To do
Return the data. Every word must match.

Given information
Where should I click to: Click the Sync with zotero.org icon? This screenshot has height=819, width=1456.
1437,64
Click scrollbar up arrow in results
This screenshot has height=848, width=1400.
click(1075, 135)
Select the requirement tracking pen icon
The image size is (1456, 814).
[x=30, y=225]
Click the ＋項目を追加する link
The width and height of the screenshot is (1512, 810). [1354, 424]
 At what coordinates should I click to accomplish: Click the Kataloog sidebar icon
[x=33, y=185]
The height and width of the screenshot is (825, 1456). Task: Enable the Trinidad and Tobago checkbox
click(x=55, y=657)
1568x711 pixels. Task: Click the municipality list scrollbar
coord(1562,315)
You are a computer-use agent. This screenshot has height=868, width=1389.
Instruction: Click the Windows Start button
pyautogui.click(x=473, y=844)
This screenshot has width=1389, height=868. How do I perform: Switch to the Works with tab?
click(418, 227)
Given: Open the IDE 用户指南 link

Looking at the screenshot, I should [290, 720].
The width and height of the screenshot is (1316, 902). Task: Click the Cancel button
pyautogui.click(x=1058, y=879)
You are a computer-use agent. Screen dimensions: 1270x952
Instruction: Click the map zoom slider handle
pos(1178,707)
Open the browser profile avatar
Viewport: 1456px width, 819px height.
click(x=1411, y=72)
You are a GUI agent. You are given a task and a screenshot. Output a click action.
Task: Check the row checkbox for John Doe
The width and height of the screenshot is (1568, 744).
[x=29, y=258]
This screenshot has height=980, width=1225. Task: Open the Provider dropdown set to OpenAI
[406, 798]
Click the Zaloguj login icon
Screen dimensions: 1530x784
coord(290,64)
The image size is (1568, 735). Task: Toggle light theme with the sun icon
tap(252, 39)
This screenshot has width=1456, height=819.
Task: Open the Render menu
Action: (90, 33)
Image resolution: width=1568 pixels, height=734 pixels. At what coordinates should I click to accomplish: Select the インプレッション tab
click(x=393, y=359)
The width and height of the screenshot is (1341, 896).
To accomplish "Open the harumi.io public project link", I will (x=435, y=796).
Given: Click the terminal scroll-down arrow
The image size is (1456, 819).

Response for this exercise
Where should I click to: Click the Sync with zotero.org icon? This screenshot has height=819, width=1456.
1437,64
Click scrollbar up arrow in results
This screenshot has height=848, width=1400.
click(1075, 135)
Select the requirement tracking pen icon
The image size is (1456, 814).
[x=30, y=225]
Click the ＋項目を追加する link
The width and height of the screenshot is (1512, 810). [1354, 424]
 At what coordinates should I click to accomplish: Click the Kataloog sidebar icon
[x=33, y=185]
The height and width of the screenshot is (825, 1456). Task: Enable the Trinidad and Tobago checkbox
click(x=55, y=657)
1568x711 pixels. Task: Click the municipality list scrollbar
coord(1562,315)
You are a computer-use agent. This screenshot has height=868, width=1389.
Instruction: Click the Windows Start button
pyautogui.click(x=473, y=844)
This screenshot has width=1389, height=868. How do I perform: Switch to the Works with tab?
click(418, 227)
Given: Open the IDE 用户指南 link

Looking at the screenshot, I should [290, 720].
The width and height of the screenshot is (1316, 902). Task: Click the Cancel button
pyautogui.click(x=1058, y=879)
You are a computer-use agent. Screen dimensions: 1270x952
Instruction: Click the map zoom slider handle
pos(1178,707)
Open the browser profile avatar
Viewport: 1456px width, 819px height.
click(x=1411, y=72)
You are a GUI agent. You are given a task and a screenshot. Output a click action.
Task: Check the row checkbox for John Doe
The width and height of the screenshot is (1568, 744).
[x=29, y=258]
This screenshot has height=980, width=1225. Task: Open the Provider dropdown set to OpenAI
[406, 798]
Click the Zaloguj login icon
Screen dimensions: 1530x784
coord(290,64)
The image size is (1568, 735). Task: Toggle light theme with the sun icon
tap(252, 39)
This screenshot has width=1456, height=819.
Task: Open the Render menu
Action: (90, 33)
Image resolution: width=1568 pixels, height=734 pixels. At what coordinates should I click to accomplish: Select the インプレッション tab
click(x=393, y=359)
The width and height of the screenshot is (1341, 896).
To accomplish "Open the harumi.io public project link", I will (x=435, y=796).
Given: Click the terminal scroll-down arrow
The image size is (1456, 819).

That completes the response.